Your assignment:
The lines to copy are those in the listing below that contain the word "icon".

Records to use:

+ + + + + + +

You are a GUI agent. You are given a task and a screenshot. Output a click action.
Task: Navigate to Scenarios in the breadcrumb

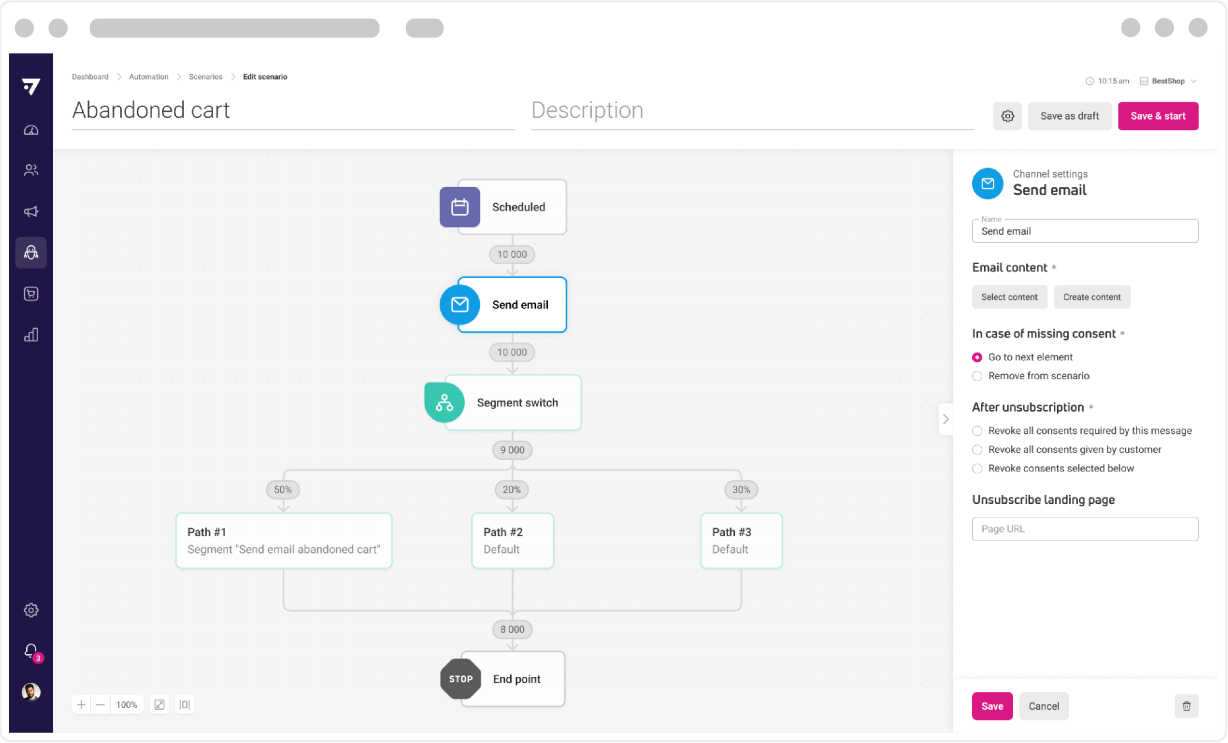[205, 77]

+ + + + + + +

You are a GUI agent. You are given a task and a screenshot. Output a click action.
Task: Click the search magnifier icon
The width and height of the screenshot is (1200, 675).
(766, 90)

+ + + + + + +

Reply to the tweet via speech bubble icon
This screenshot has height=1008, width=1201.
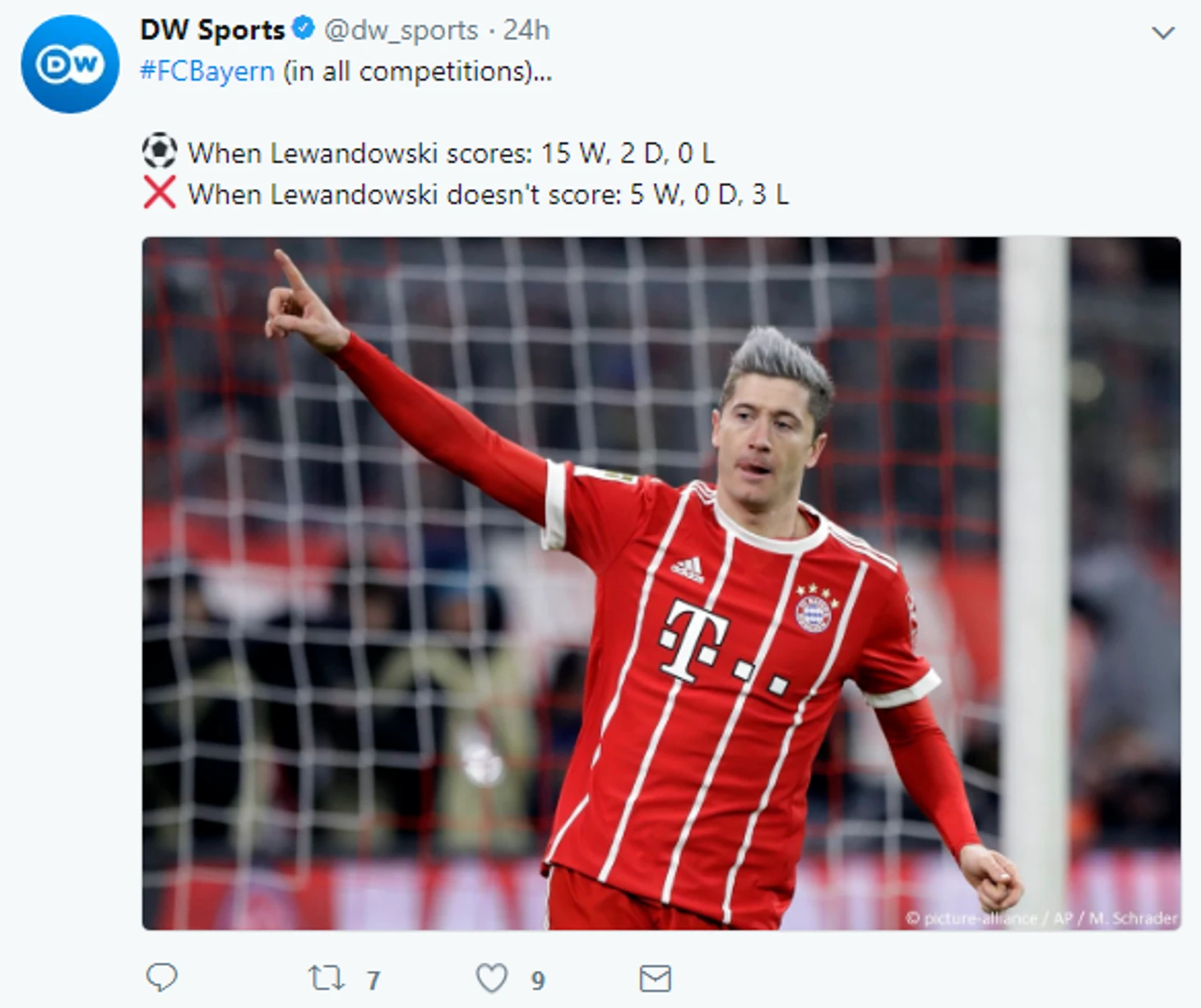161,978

+ + + + + + +

Output of the exercise:
Task: Click the search magnifier icon
Reply to the tweet via speech bubble icon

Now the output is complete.